*PROVIDED DATA*:
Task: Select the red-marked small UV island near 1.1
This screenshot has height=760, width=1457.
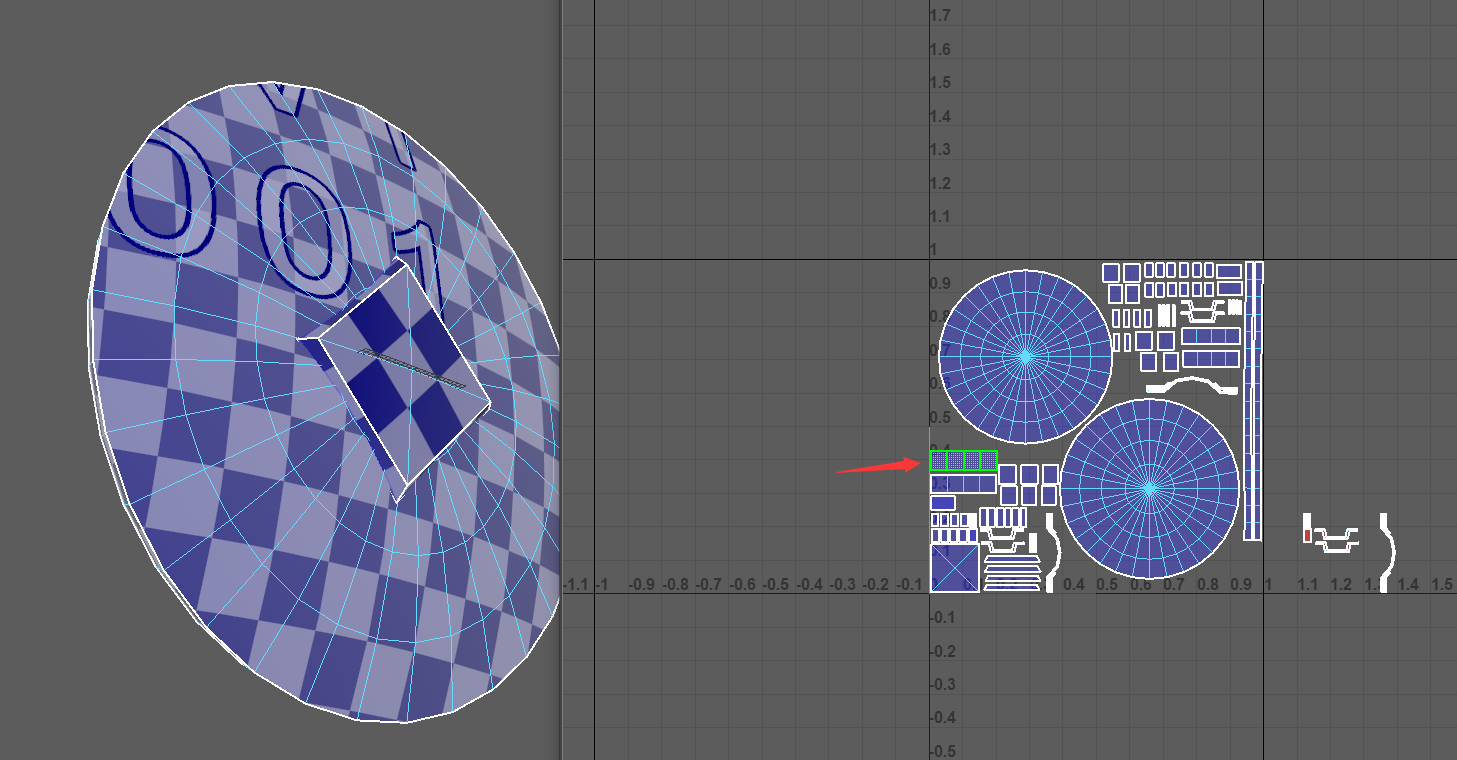Action: [x=1307, y=535]
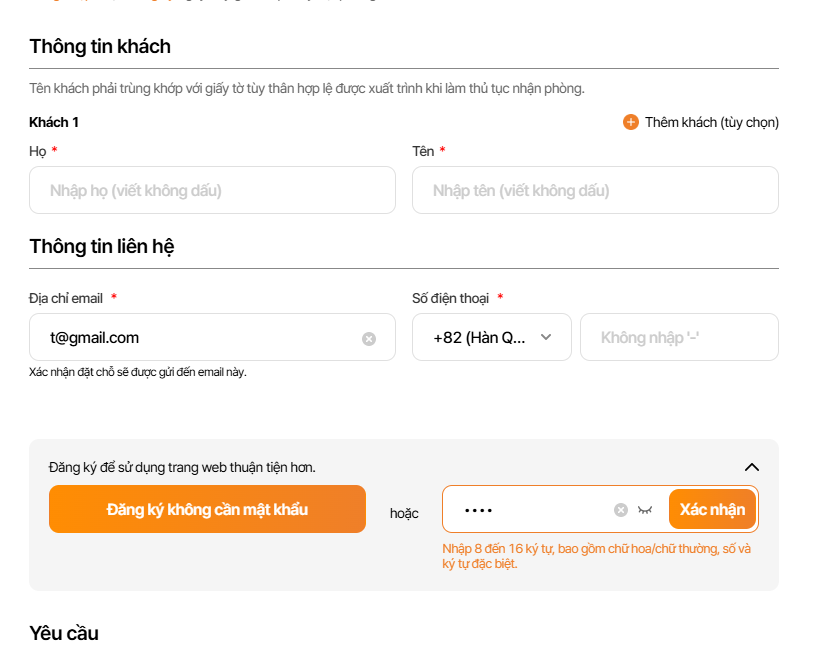Collapse the registration panel with the chevron
The image size is (840, 655).
[752, 467]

*AIM*:
Print every line of the material above verbatim, leaving out the pictures.

*THE RESULT*:
Task: Select the red-marked small UV island near 1.1
This screenshot has height=760, width=1457.
Action: [x=1307, y=535]
Collapse the registration panel with the chevron
The image size is (840, 655).
[752, 467]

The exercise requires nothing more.